AIM OF THE TASK — Copy each line below holding "agent".

Stored data entries:
══════

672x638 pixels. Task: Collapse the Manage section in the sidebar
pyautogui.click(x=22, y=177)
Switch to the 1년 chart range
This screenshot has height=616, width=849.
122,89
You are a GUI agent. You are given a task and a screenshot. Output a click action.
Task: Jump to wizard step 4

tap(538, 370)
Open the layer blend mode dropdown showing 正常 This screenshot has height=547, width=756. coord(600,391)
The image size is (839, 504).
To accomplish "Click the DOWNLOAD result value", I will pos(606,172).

══════

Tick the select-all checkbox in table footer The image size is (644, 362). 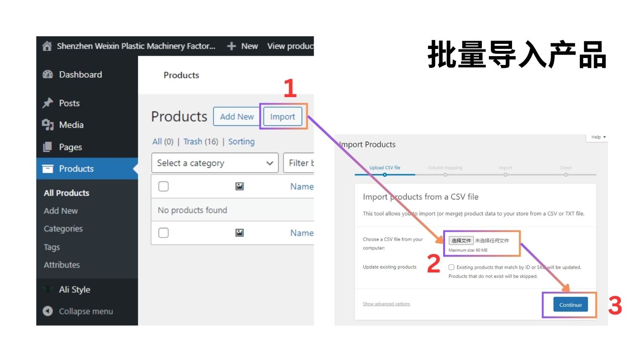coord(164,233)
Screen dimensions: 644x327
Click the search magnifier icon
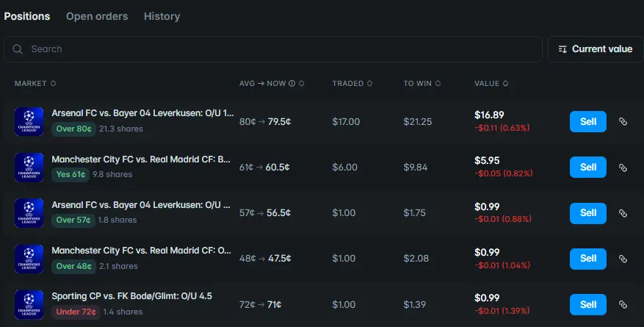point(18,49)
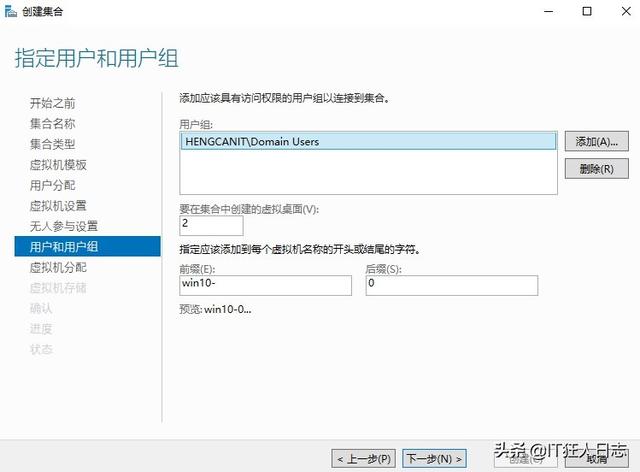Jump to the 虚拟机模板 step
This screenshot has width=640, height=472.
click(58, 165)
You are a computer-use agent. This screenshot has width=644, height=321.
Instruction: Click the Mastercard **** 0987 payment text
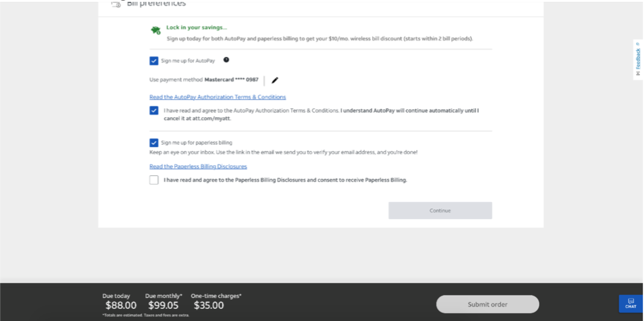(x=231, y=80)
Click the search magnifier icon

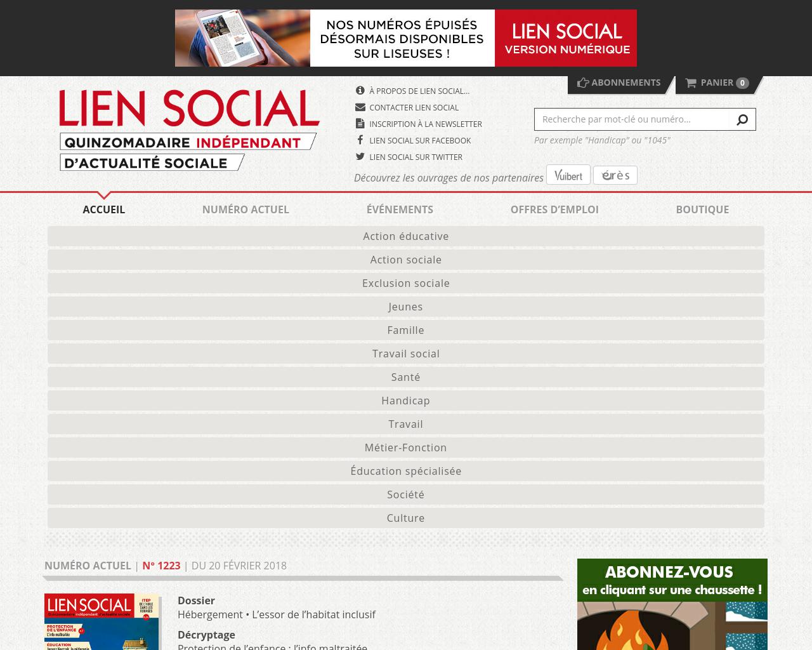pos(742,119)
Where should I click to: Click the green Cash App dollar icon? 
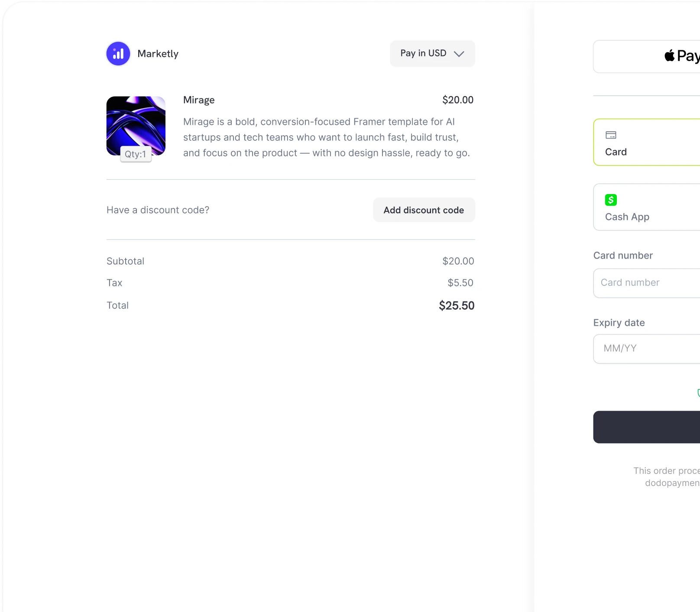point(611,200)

══════

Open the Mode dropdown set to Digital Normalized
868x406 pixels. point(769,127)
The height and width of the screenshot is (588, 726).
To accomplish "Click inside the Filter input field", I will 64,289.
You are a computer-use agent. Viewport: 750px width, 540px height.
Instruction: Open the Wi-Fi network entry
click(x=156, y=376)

══════

TASK ANSWER —
You are a GUI agent. You are given a task and a screenshot. Output a click action.
You are a computer-use agent. This screenshot has width=644, height=321.
You are a computer-use agent. Viewport: 750px width, 540px height.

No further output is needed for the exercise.